§ Task details: Run through the records and show each line that includes the string "with".

(Stored items)
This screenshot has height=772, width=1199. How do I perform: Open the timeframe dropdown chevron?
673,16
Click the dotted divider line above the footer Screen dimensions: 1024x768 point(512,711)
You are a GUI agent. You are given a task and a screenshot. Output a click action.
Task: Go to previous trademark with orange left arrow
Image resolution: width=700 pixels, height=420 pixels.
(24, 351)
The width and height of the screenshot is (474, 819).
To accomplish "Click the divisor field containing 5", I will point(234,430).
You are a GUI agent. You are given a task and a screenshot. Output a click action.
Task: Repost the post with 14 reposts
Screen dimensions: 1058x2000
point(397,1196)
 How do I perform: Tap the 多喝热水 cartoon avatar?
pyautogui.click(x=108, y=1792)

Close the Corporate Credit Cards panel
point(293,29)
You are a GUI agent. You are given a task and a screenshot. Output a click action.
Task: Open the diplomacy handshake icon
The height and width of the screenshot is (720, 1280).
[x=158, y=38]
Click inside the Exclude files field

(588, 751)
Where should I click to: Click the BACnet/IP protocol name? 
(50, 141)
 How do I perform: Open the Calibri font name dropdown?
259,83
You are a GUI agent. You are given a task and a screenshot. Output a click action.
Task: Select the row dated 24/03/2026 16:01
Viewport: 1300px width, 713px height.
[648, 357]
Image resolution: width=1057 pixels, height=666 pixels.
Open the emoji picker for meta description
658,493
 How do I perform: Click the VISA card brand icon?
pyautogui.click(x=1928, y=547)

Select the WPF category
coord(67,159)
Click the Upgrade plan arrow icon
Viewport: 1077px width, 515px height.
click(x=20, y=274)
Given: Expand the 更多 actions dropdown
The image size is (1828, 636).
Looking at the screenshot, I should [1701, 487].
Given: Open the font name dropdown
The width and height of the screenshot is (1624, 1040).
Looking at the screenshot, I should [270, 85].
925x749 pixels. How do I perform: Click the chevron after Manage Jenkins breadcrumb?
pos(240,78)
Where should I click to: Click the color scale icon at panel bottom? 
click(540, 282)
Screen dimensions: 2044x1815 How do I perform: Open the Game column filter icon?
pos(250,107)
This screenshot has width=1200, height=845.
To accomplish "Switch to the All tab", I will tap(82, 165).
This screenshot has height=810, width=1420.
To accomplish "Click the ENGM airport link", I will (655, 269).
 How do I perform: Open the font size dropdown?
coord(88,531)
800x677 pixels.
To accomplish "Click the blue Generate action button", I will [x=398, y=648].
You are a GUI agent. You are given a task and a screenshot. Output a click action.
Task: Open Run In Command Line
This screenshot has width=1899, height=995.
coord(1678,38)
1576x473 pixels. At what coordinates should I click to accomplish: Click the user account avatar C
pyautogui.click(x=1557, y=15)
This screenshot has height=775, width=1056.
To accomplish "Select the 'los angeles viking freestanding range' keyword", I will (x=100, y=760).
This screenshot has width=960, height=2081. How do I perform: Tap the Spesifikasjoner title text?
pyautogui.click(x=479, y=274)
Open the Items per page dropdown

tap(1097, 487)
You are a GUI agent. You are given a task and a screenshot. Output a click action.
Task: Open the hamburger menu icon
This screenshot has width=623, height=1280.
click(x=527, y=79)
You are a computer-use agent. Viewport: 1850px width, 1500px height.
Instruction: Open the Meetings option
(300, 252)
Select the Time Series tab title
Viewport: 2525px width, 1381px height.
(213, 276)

§ Task solution:
Task: Go to previous trademark with orange left arrow
Task: Repost the post with 14 reposts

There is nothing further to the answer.